*** Record set Section Begins ***
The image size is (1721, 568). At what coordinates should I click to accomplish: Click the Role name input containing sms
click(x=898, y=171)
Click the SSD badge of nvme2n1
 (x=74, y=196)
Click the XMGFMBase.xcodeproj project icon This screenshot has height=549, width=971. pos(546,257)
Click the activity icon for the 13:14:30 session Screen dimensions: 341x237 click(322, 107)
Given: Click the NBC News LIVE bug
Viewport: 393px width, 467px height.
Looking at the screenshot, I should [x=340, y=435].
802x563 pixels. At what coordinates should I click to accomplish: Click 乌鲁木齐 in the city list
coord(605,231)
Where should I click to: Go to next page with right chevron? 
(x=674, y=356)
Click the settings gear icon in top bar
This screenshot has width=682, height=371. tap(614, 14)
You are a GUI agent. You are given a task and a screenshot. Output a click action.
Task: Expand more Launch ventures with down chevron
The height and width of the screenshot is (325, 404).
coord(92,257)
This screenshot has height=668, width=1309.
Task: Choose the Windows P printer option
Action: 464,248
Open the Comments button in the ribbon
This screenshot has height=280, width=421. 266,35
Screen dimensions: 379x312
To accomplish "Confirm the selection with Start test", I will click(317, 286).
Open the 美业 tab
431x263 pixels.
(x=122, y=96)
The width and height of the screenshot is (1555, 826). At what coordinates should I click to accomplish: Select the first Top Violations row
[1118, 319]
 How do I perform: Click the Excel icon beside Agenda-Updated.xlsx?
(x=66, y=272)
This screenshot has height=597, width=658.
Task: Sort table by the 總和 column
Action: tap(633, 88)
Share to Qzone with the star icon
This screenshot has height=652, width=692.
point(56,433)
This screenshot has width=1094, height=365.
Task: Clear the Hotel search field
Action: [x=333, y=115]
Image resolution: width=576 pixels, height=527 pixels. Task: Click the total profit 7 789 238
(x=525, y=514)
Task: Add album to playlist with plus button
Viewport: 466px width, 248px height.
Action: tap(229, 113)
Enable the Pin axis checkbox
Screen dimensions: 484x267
*** Record set Section Ends ***
> [Work to be completed]: Retrieve all lines from the data that contain the string "dimensions".

> [The completed task]:
Click the activity icon for the 13:14:30 session Screen dimensions: 341x237 click(322, 107)
Screen dimensions: 379x312
Screen dimensions: 484x267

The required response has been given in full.